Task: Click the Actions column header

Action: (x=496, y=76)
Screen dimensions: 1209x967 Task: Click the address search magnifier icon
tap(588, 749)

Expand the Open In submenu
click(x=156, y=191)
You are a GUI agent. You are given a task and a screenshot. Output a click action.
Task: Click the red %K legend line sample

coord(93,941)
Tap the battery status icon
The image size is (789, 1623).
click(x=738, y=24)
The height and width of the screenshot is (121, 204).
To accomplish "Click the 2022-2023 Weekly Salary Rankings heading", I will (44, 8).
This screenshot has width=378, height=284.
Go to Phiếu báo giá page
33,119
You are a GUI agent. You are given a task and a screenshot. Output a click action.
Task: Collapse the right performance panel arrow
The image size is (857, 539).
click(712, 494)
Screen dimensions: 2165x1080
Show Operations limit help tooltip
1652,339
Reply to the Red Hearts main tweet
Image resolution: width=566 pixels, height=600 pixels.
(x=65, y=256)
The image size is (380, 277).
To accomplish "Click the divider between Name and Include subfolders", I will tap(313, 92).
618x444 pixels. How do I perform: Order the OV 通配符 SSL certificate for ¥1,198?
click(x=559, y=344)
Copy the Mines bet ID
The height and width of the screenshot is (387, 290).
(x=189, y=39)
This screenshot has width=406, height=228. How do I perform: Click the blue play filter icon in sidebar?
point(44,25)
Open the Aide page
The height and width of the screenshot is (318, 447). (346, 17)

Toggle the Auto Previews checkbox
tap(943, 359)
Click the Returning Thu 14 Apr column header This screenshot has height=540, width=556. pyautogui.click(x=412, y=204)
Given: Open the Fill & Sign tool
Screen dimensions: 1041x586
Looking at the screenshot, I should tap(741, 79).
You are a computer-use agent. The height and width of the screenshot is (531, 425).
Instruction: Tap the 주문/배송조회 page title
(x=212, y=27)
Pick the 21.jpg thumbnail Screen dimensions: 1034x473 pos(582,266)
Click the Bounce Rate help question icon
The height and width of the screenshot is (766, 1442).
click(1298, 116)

^^^^

Please extract each line above that contains the word "This", copying those lines in full.

EXERCISE SOLUTION »
This screenshot has width=378, height=284.
This screenshot has width=406, height=228. How do I perform: Click the blue play filter icon in sidebar?
Click the Returning Thu 14 Apr column header This screenshot has height=540, width=556. pyautogui.click(x=412, y=204)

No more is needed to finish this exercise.